= Toyo Shibata =

Japanese poet (1911–2013)

Toyo Shibata (柴田 トヨ, Shibata Toyo) was a bestselling Japanese poet.

== Biography ==
Shibata was born in 1911 in Tochigi, to a wealthy rice merchant family. As she grew up, she got married aged 33 and gave birth to a son named Ken'ichi.

After back pain forced Shibata to give up her hobby of classical Japanese dance, she turned to writing poetry at the age of 92, at the suggestion of her son Kenichi. Shibata's first anthology Kujikenaide (″Don't lose heart″), published in 2009, sold 1.58 million copies. In general, poetry book sales of 10,000 are considered successful in Japan. Her anthology also topped Japan's Oricon bestseller chart.
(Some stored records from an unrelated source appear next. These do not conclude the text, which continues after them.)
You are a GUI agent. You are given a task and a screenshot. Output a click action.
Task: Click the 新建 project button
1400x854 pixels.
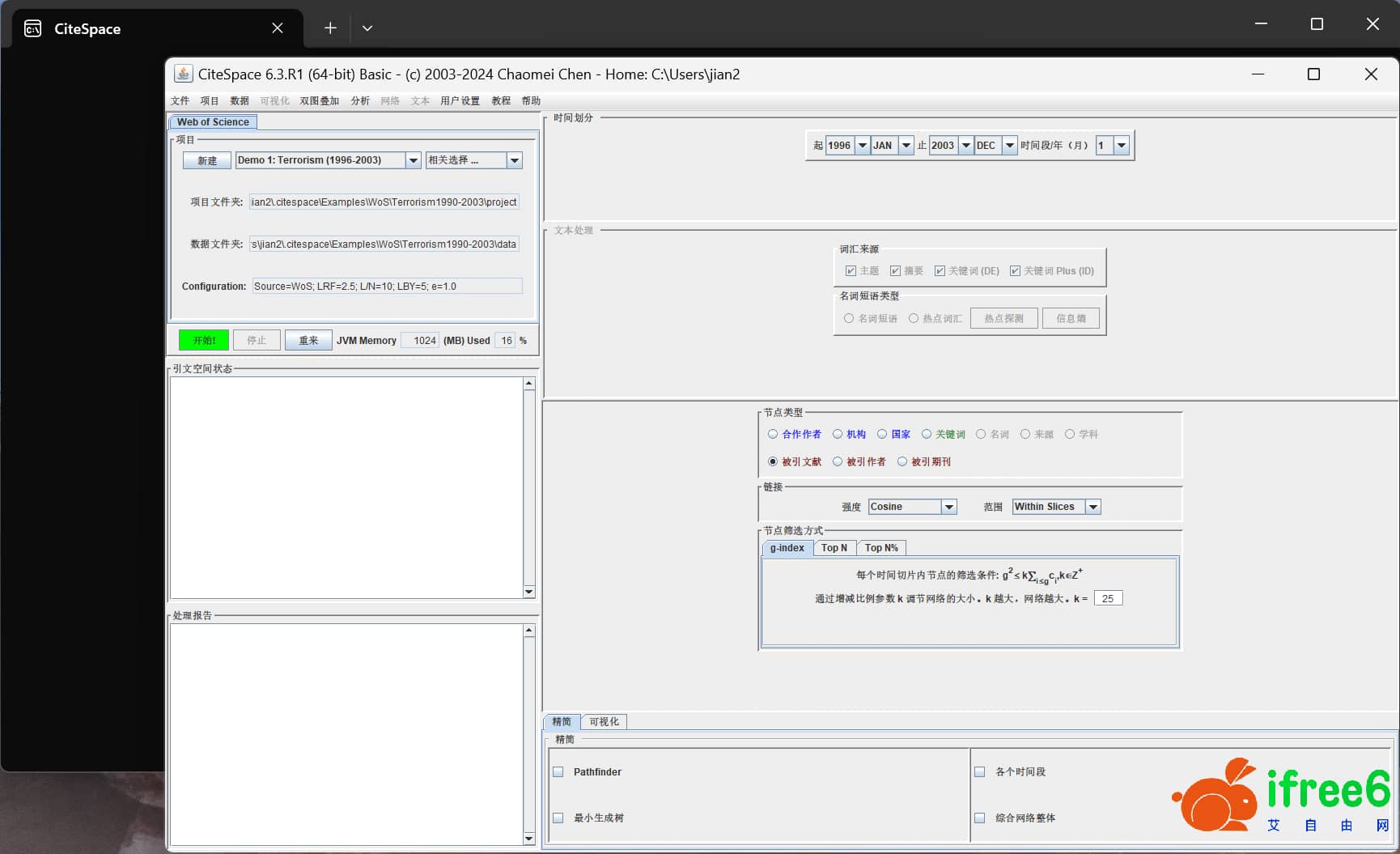[207, 160]
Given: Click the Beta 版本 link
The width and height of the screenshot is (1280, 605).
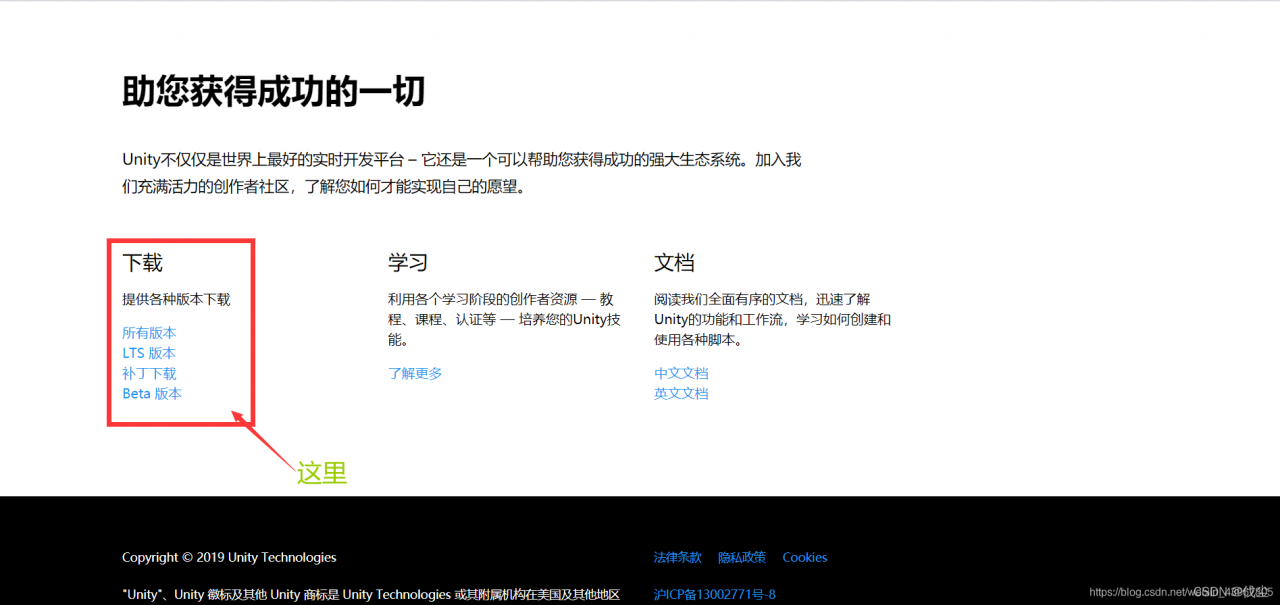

It was originally self-published, but upon seeing its success the publisher Asuka Shinsha reissued it, with new artwork, in 2010. It contains 42 poems.

In December 2010, a TV documentary about Shibata was aired. As of 2011 she was writing poems for a second anthology, lived alone in the Tokyo suburbs, and was a widow.

Shibata died on January 20, 2013, at the age of 101. She died in a nursing home located in Utsunomiya, a city north of Tokyo.